Afghanistan: Girls urge Taliban to reopen schools as new academic year nears

A girls class at a school in the city of Kandahar. Sept. 2022. File photo.

With the new educational year set to start on March 22, Afghan girls are increasingly calling for the reopening of their schools, expressing concerns over their uncertain futures.

Since late 2021, secondary schools for girls have been closed, affecting over 1.1 million girls who are now out of school.

In an interview with Amu, Hamira, a student, shared her aspirations and frustrations. “I want to become a teacher, but the Taliban doesn’t allow me to study,” she said. The number of girls denied education is growing as the Taliban continue to keep their schools closed for the second consecutive year.

Shogofa, who has just completed grade six, is uncertain about her ability to continue her education. “I was in grade six. This year, I am in grade seven. I don’t know if the Taliban will allow it,” she expressed.

The closure extends beyond secondary schools, as the Taliban also shut down universities for female students in December 2022. University students reported struggling with mental pressure, anxiety, and depression due to being confined at home. Horia, a university student, lamented the disparity in educational opportunities: “The schools will open, but not for girls. Boys can continue their education, but girls are deprived of it.”

Taliban officials have not yet commented on whether they will reopen secondary and high schools for girls in the upcoming academic year. In March 2022, many girls were left in tears after being turned away from their schools.

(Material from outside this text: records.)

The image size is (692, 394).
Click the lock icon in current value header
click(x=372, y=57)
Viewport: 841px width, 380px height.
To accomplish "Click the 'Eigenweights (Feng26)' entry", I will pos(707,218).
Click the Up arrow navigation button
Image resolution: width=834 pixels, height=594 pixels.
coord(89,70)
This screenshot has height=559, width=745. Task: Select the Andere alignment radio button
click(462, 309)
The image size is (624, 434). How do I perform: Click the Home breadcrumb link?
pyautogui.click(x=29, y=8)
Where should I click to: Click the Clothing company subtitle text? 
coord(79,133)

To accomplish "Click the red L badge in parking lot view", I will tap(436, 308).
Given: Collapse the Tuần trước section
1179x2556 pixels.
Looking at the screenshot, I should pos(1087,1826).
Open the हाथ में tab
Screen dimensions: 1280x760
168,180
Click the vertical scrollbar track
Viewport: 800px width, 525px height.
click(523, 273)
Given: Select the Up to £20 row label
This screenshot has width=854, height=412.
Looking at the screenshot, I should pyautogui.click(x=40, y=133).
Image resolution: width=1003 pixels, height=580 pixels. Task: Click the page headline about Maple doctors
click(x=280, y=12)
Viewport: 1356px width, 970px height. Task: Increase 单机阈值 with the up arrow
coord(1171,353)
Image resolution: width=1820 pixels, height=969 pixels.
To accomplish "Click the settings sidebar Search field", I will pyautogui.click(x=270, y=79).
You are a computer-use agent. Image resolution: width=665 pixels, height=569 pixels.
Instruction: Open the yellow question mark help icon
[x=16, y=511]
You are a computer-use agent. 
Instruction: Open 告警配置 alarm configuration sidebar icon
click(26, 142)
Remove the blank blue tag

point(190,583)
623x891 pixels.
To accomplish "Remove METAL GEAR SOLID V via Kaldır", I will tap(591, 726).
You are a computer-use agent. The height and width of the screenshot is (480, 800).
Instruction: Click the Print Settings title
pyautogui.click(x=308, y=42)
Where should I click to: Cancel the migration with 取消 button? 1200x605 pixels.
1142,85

At a gathering in Kabul on Thursday, Taliban Deputy Foreign Minister Sher Mohammad Abbas Stanikzai emphasized that education is “obligatory” for both men and women. Despite his public support for girls’ education, female students are calling for concrete actions to reopen their schools.

The Taliban has enforced strict restrictions on girls’ education and women’s work, including bans on school attendance above grade six and university education, as well as employment at NGOs. Despite international criticism, the Taliban leadership has shown no signs of easing these restrictions.